Keeping them off their phone may be a long shot, but you can take advantage of their internet obsession. Have them search the rabbit holes of YouTube to create a Thanksgiving playlist filled with songs, funny video clips, and tutorials. Then, let them share their findings with family so they feel involved during holiday activities. It’s always more fun when Aunt Susan can crack a smile at a cat video.

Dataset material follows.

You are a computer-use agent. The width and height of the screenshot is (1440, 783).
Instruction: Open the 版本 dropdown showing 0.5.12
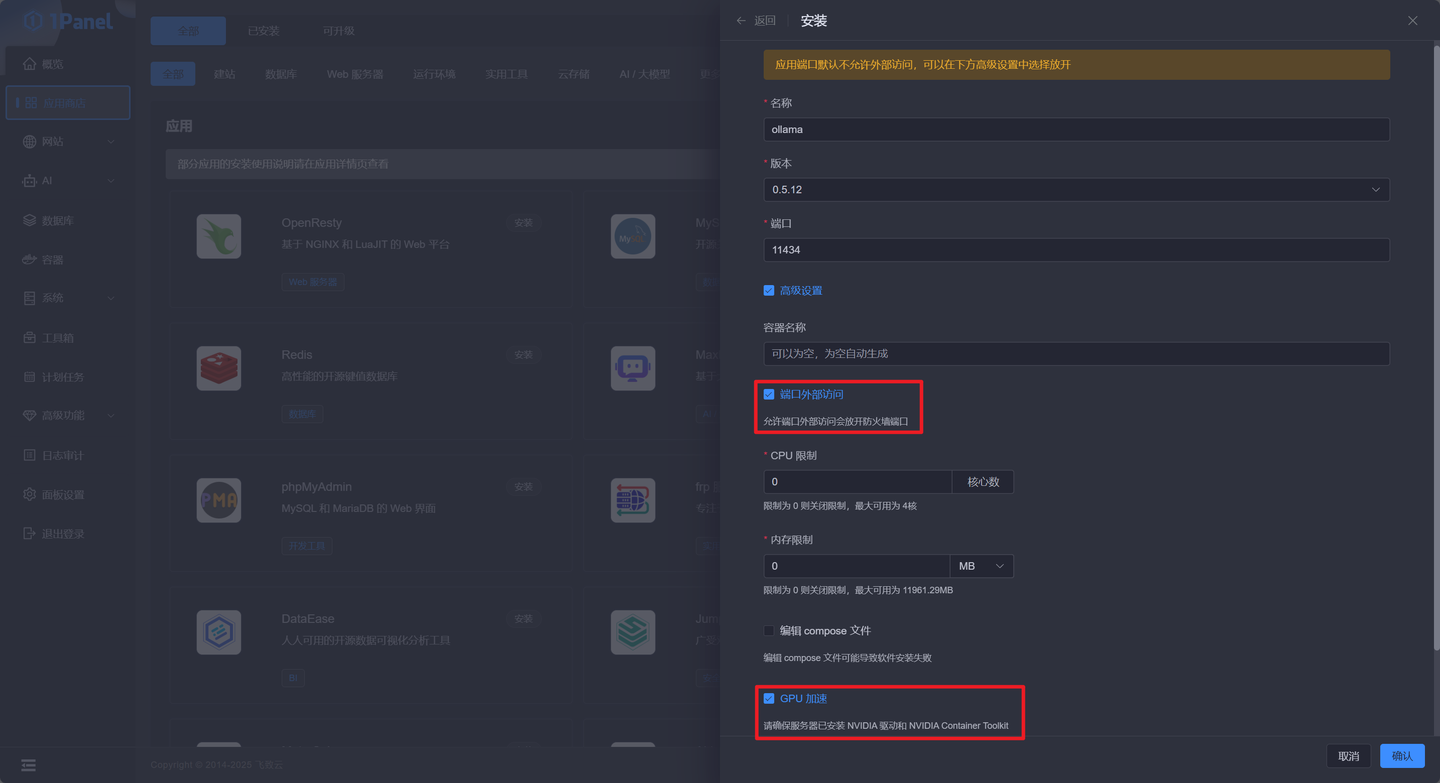coord(1076,189)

Have a crafty teen? They can also look up festive, Pinterest-worthy Thanksgiving recipes and crafts. From place cards to appetizers—you may be pleasantly surprised what they will create! For the more tech-savvy teens, encourage them to take photos and record the highlights of the day on their phone. They can use free video editing software to splice the clips together, and you’ll have a heart-warming homemade video to remember the day.

 

Thank the chef

Ready for the pumpkin pie? How about the stuffing, casseroles, turkey? Thanksgiving is, hands down, one of the best holidays to get your creative culinary juices flowing. In the days leading up to Thanksgiving, have older kids pick out a simple recipe they can cook themselves to test for the big day. When festivities begin, get your teen involved and teach them a family-favorite recipe. You’ll get them off their phones, into a filled kitchen, and they can learn new cooking skills—even if it just peeling the potatoes or putting rolls in the oven!

Tia Van Pelt, a local mom from Piedmont, has her tween daughter, Tessa, help because it makes her daughter more involved in the holiday happenings.

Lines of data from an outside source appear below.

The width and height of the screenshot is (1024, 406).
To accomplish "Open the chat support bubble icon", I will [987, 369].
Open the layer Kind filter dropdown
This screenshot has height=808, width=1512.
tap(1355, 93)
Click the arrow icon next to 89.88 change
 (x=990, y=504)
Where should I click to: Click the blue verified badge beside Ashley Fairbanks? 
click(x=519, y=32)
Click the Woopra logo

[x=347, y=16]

“To get my daughter involved, I have her do things like peel potatoes, set the table, make the list, go to the store with me, help with shopping, and pick out or make decorations. I feel this gives her some ownership in the event,” explained Tia. “I have her help cook, too. She watches my mom and I do the turkey, but I have her help with most of the other items. I like to have her help if there is a lot of measuring to get her used to reading the measuring cup. I have her read the recipe, and if she is unsure on a step—I have her tell me what she thinks it is asking. And of course both kids get to help clean up!”

Shannon Jindra, another local mom from Box Elder, gives Thanksgiving Day jobs to her kids so the adults can relax and not worry about things like the dishes.

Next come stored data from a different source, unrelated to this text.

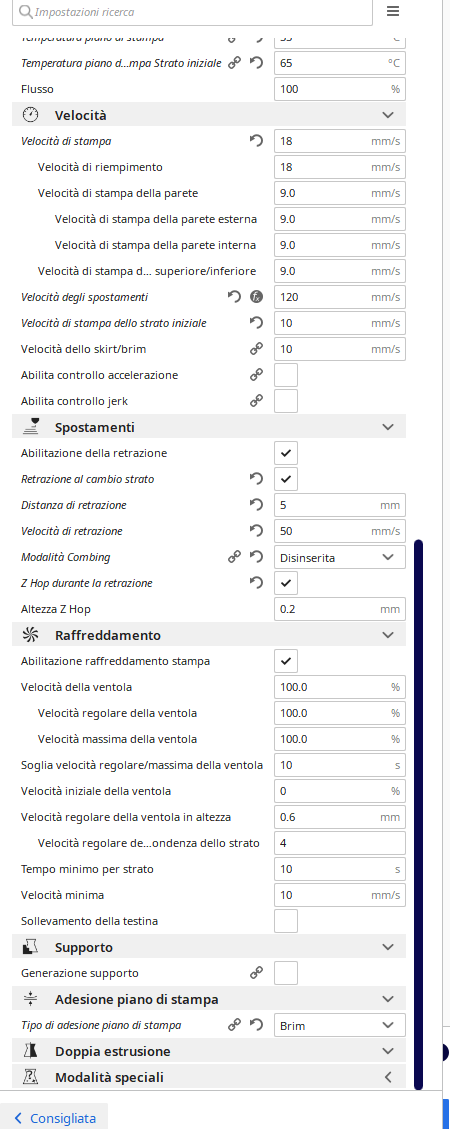Expand the Modalità speciali section
This screenshot has height=1129, width=450.
pos(209,1077)
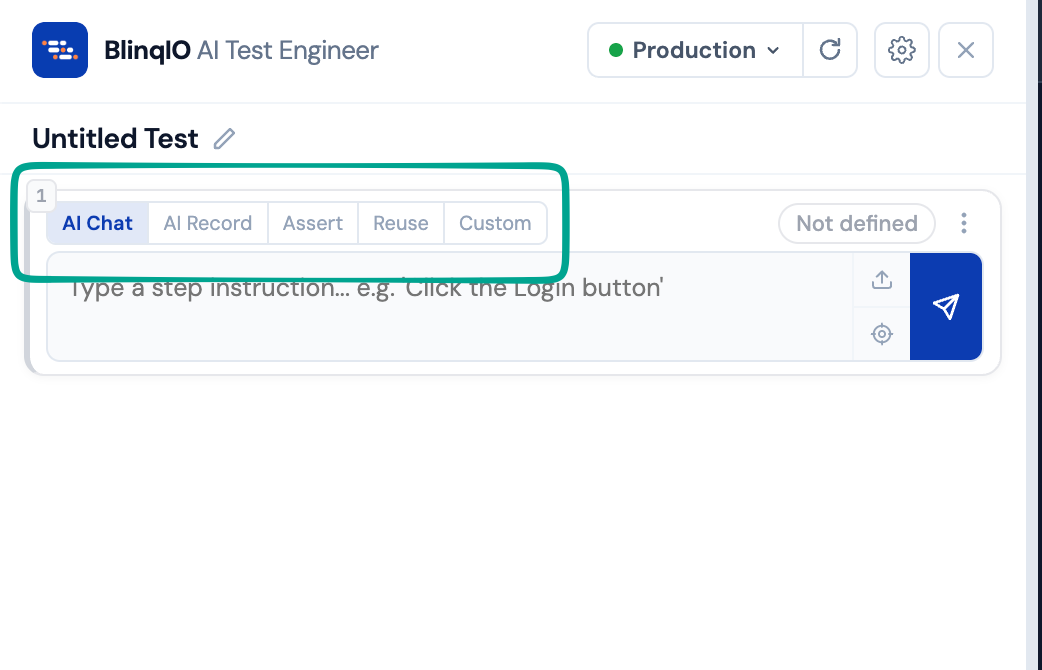Select the AI Chat tab

(x=97, y=223)
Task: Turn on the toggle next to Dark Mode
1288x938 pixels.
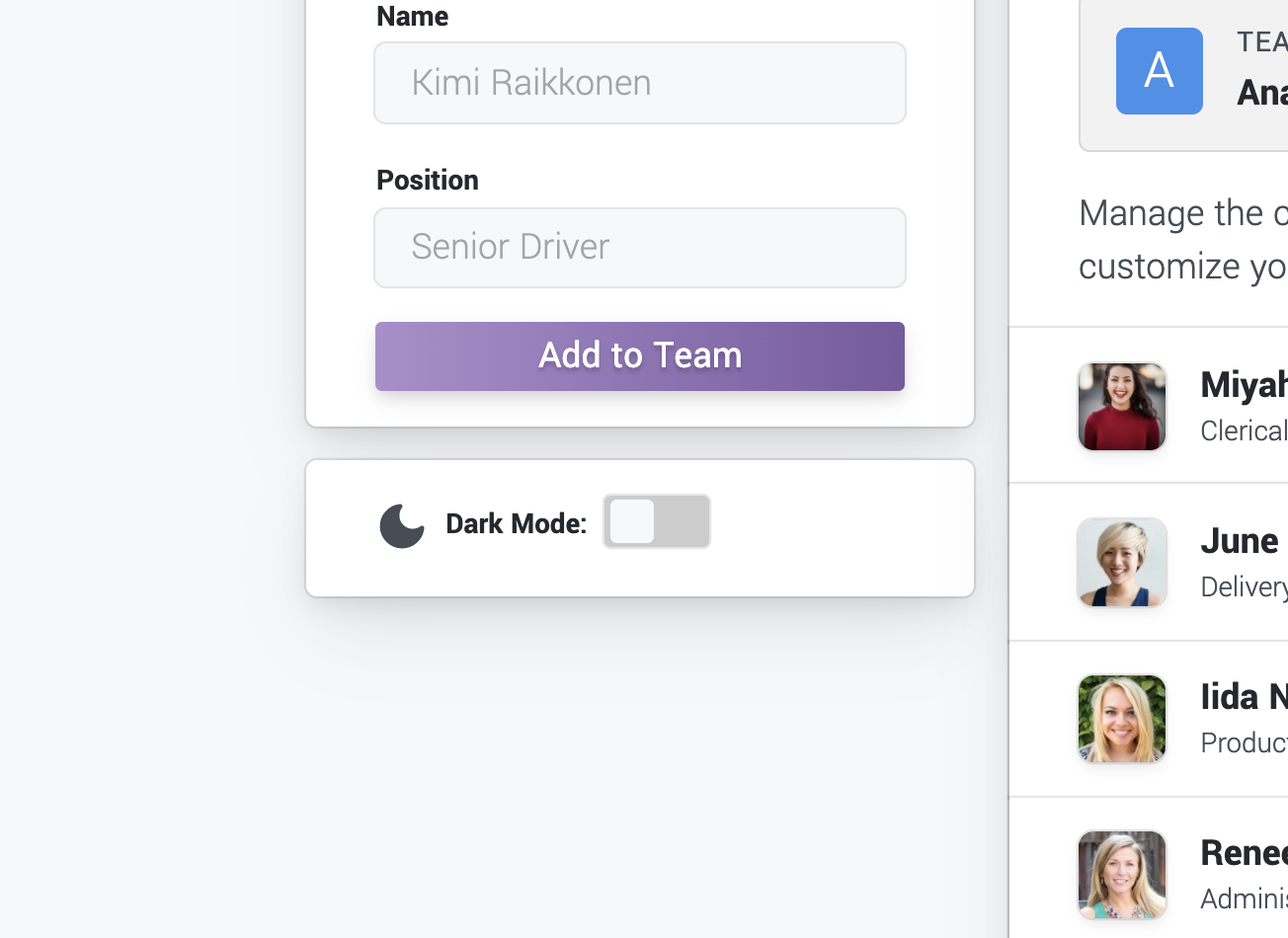Action: [x=657, y=521]

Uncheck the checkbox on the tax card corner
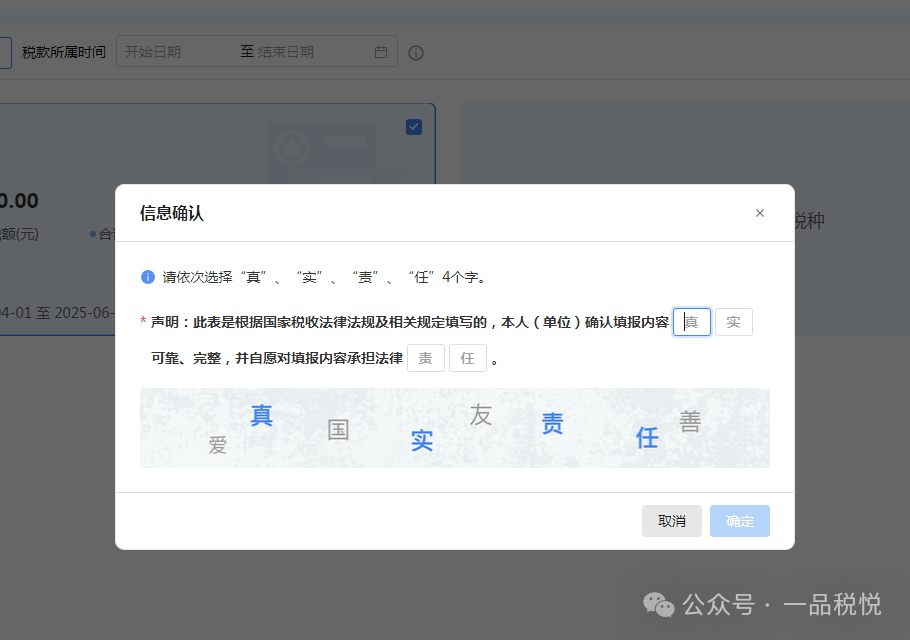414,127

“We do try and get them involved as much as possible with the prep work for cooking the meal, but honestly the thing we have them help with most is clean up. When we go home, we have multiple Thanksgivings to attend, but we have one that is very large and we usually have it at my parent’s church. The tweens and teenagers did all the dishes the last time we had it, which left the parents to be able to visit with family,” explained Shannon.

You’ve got this

Your home will probably be packed on the holidays with dozens of extended family members. Make your tween feel like an adult and give them a job with the guests. This can be something like being in charge of games, making sure everyone gets drinks, babysitting younger kids, or hanging up everyone’s coats when they come in.

“We have had Thanksgiving at our home a couple times. We only had grandparents come over, but I had Tessa greet everyone and get them drinks—coffee, tea, water, or punch—which she had made,” said Tia.

 

It’s all fun and games

When planning for the big day, include games they’ll enjoy. While the younger children are doing crafts and kids games, tweens can feel left out. Plan some tween-appropriate activities; whether that is outdoor sports like soccer or cornhole, board games like Monopoly or Apples to Apples, or unique games like bobbing for apples or sack racing. Want to really throw your teen through a loop? Recreate some nostalgia and revisit childhood together by doing some of your favorite things growing up.

Remember, they’re making memories that will last a lifetime—even if they’re not jumping up and down for the pumpkin pie you’ve spent hours on. Tweens and teens have a way of acting underwhelmed even when they’re having a ball. You’ve tried your hardest to get them involved, happy, and feeling loved—that’s the best you
can do. Now sit down and dig into that turkey leg!